Now I’m a reflective person and this experience taught me something important. I realized I was taking a child away from practicing a skill. He was focused, he was driven to succeed and here I was redirecting his energy. I had to do it; we only had so much time on the ice. I felt sad that I had to redirect him. The hockey coach in me struggled with the fact that I might be redirecting a child into an activity where he might be less focused and less productive. This is one of the faults with adults always directing the learning of children. It’s more philosophical then I really need to be right now. But this issue highlights my focus when I photograph sport.

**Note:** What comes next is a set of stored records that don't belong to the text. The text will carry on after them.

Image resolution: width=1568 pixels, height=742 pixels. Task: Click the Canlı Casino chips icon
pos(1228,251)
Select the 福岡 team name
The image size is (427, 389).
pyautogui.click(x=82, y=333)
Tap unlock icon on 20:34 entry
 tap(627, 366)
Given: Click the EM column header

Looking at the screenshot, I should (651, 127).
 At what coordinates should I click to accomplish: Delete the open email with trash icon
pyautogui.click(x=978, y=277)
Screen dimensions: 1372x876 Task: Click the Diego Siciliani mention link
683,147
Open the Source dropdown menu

I want to focus on the energy that incident displays. It’s this effervescent energy that I love to capture in my images. Children aren’t on the ice for the same reasons we adults sign them up to play for. Kids see the sport in a way we don’t. I try my best, as a photographer, to show those reasons. I want to dissect sport and show the love of the game. People hire me to take images of their children. They want great shots of their kids stopping the puck or making a beautiful pass. I shoot images of their children playing sport so I can show everyone how kids see sport. I want to show just how much sport is about kids just playing the game and about kids pushing themselves to learn new skills. I shoot their games because I want us to see that sport has a human side far removed from the commercialized photographs of professional athletes. Kids are there for their own reasons and they don’t always match with the ideas of adults. Maybe we as adults should be okay with that. At one point in our lives we were just like them. We wanted to focus on getting our shots just right too.